The directors defended its going concern status, and are planning a rights issue that will swap $4.8 million of debt for equity once its suspension on the Australian Stock Exchange is lifted.
"The company is also in discussion with a major bank to raise additional capital to fund the development of its operations going forward," the company said in a note entitled 'going concern'.
"Whilst the company is meeting its current commitments as they fall due, it also has entered into arrangements with past unsecured creditors to meet those commitments on agreed timeframes."
Northern Crest, formerly known as Blue Chip Financial Solutions, kept its listing on the Australian Stock Exchange after delisting from the NZX in 2006.
It was suspended from trading in Australia in February 2008 after failing to pay its listing fees.

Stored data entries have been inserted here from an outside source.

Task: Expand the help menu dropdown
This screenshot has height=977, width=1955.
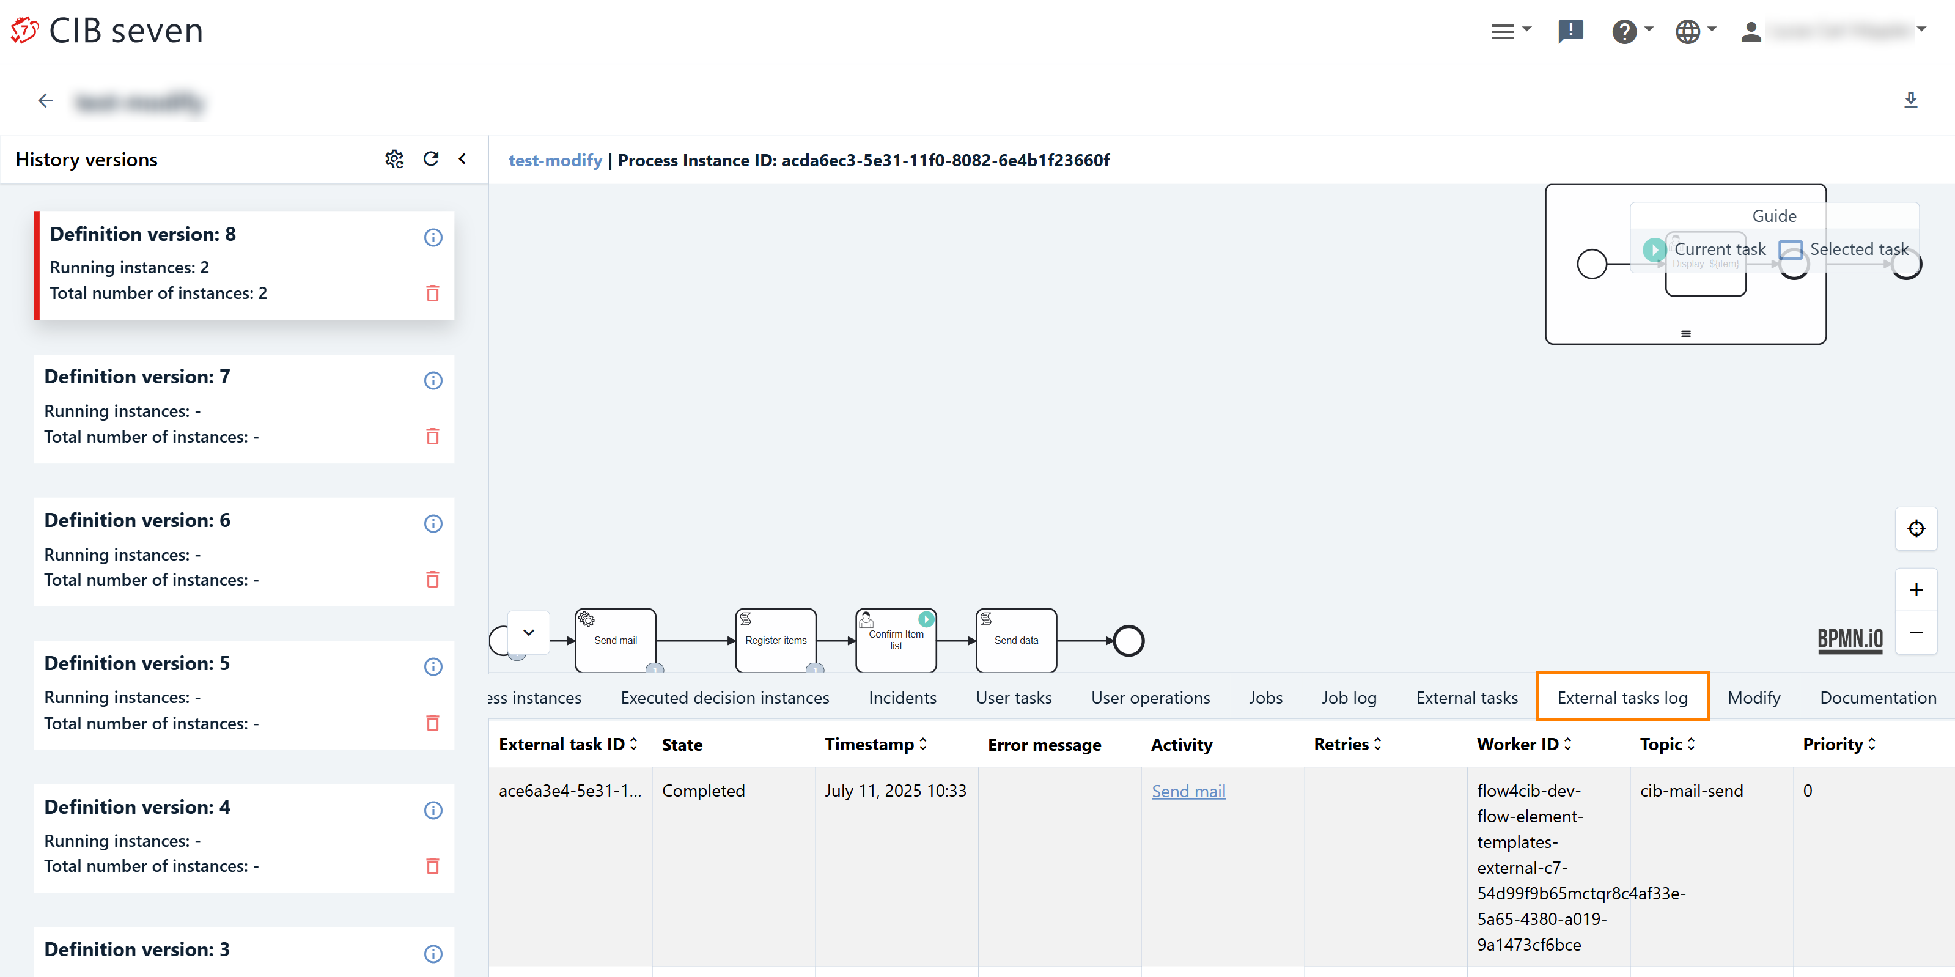Action: (1632, 31)
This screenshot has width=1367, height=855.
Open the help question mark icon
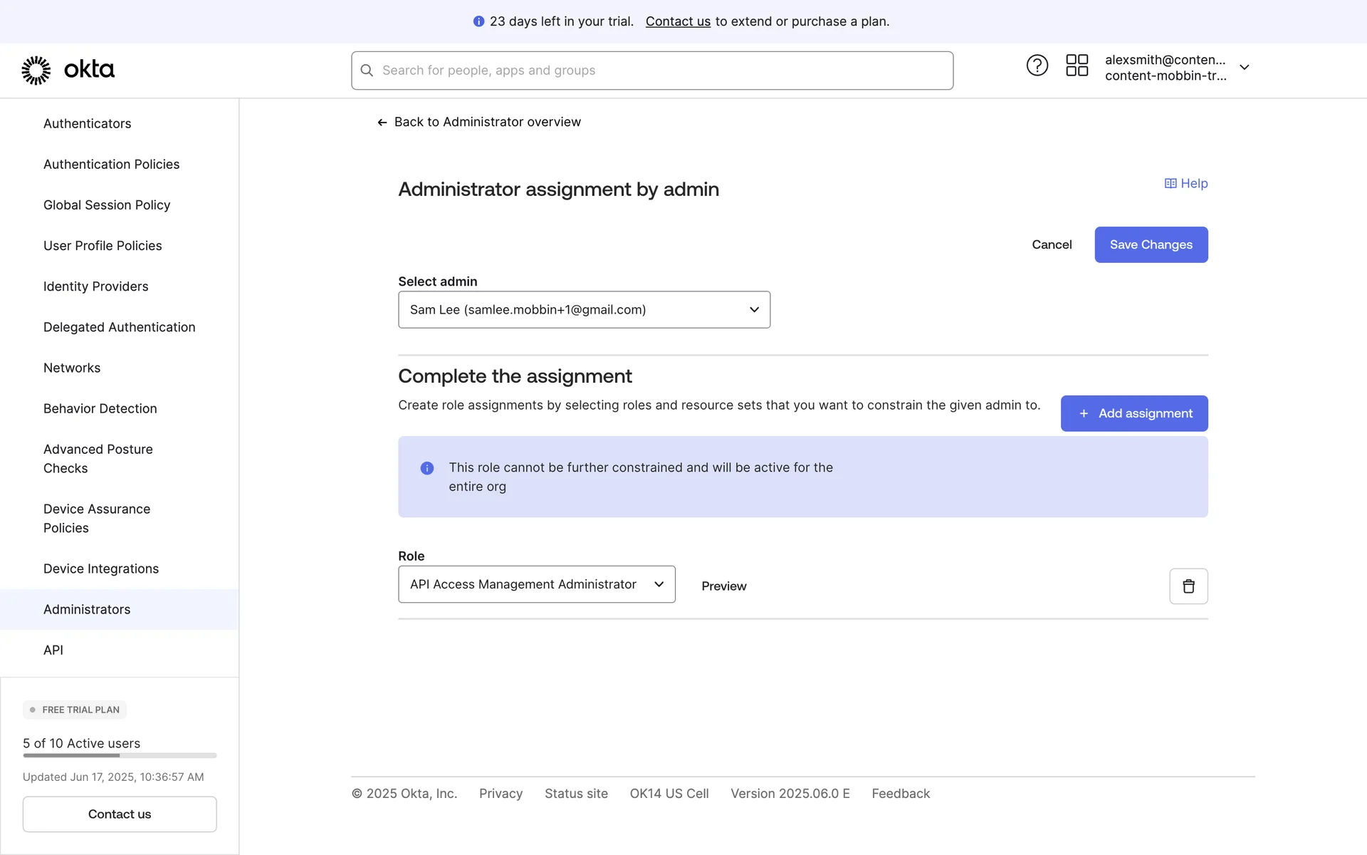1037,66
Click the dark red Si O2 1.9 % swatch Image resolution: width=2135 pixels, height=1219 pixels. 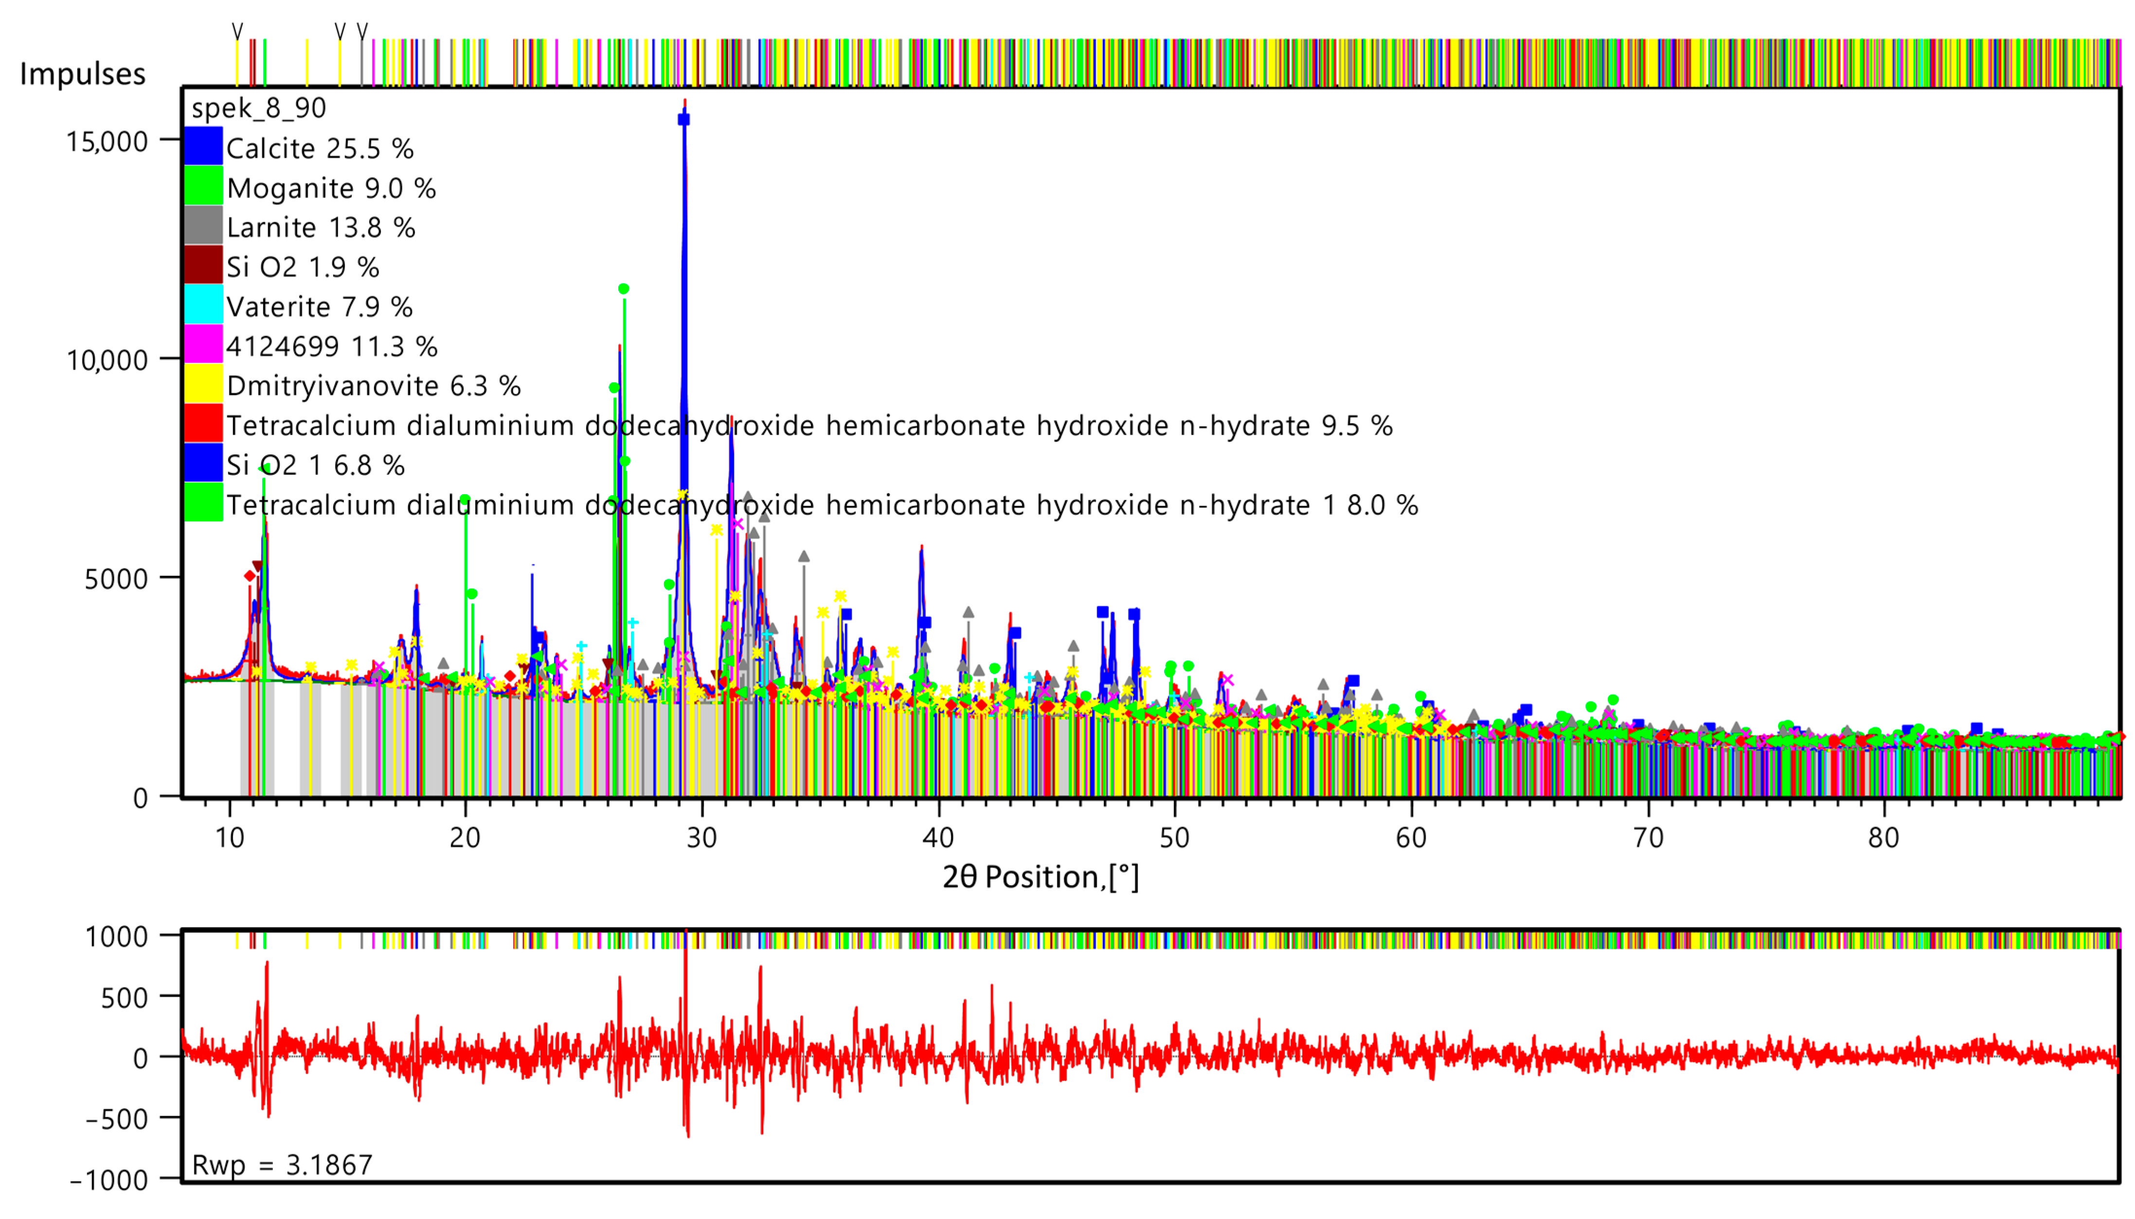pyautogui.click(x=203, y=265)
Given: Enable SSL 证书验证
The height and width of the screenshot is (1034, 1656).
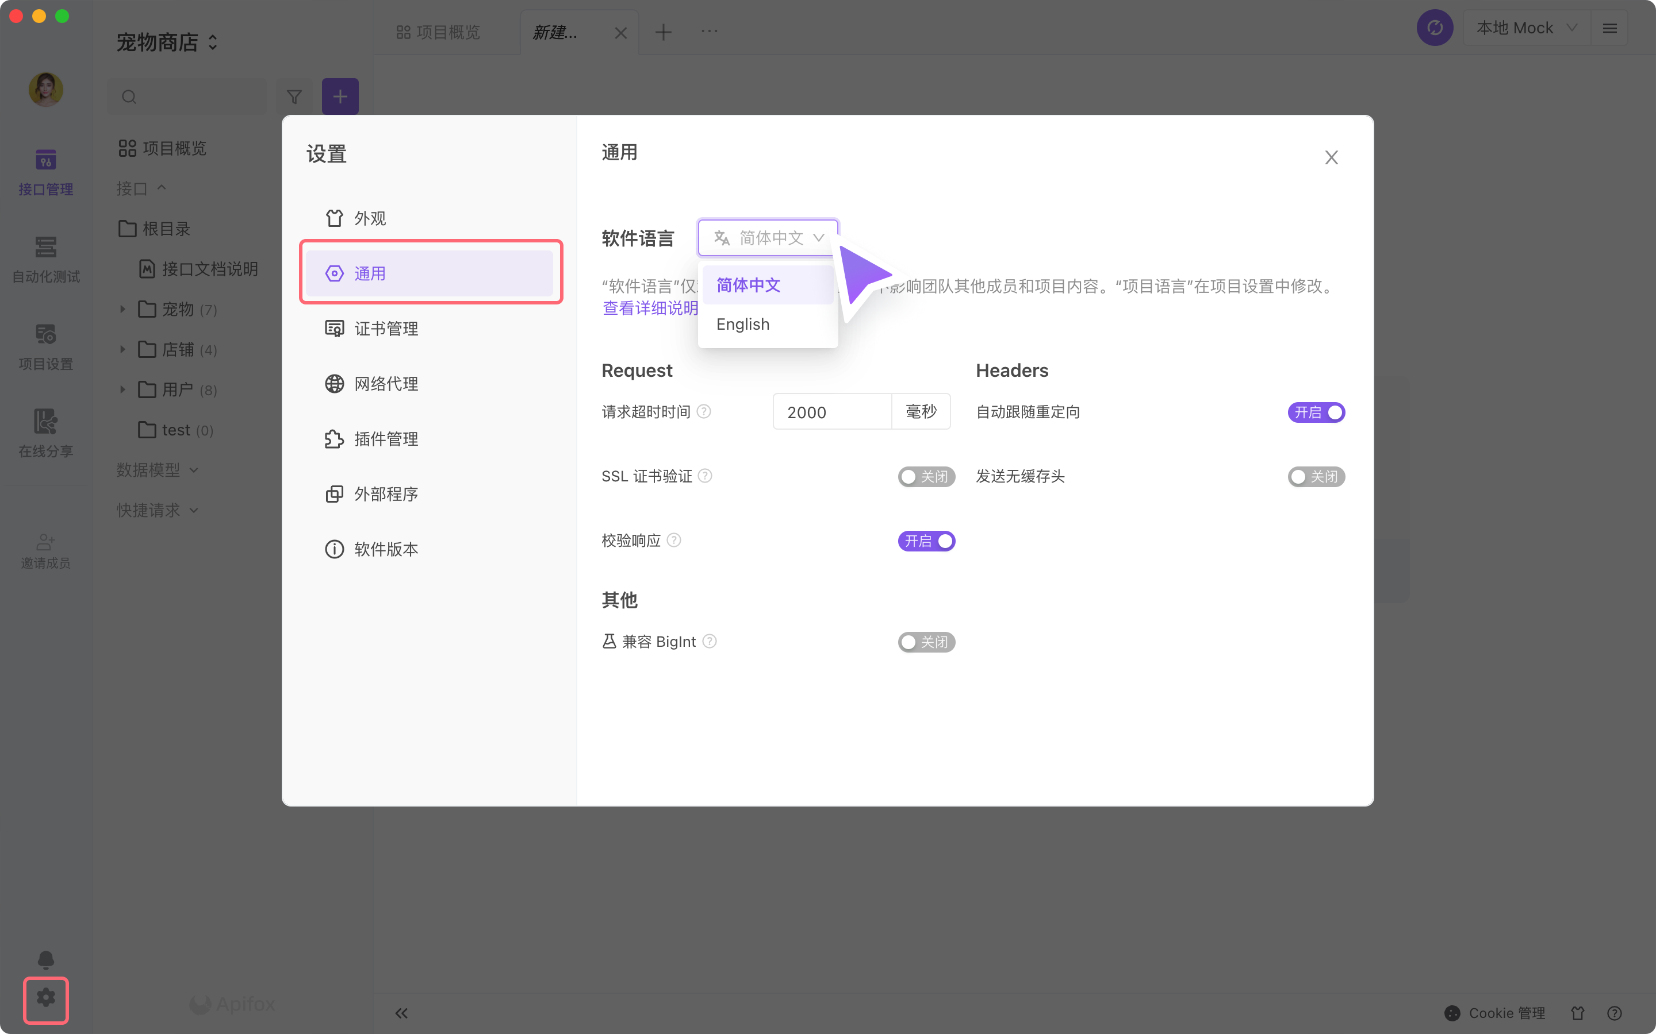Looking at the screenshot, I should (x=926, y=477).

The shares last traded at 9 Australian cents.
The company twice avoided liquidation last year, the first time in June when the High Court in Auckland decided the firm's new board, which sidelined Bryers, would have a better chance of trading out of cash deficit, easing the pressure on the liquidators of the rest of the group.
The second time, it managed to convince Robt Jones Holdings to give it more time to repay debt.
Bryers stepped down from the board of Northern Crest in May last year, though he was paid $113,000 in consultancy fees in the latest year.
The Serious Fraud Office dropped a fraud investigation into Byers' dealings in Bluechip while saying the firm may have operated in a "moral vacuum."
He escaped a prison sentence earlier this year when he pleaded guilty to 34 charges relating to the company's mismanagement and improper accounting, angering more than 2,000 investors owed some $84 million who saw his punishment of a $33,750 fine and 75 hours' community work as inadequate.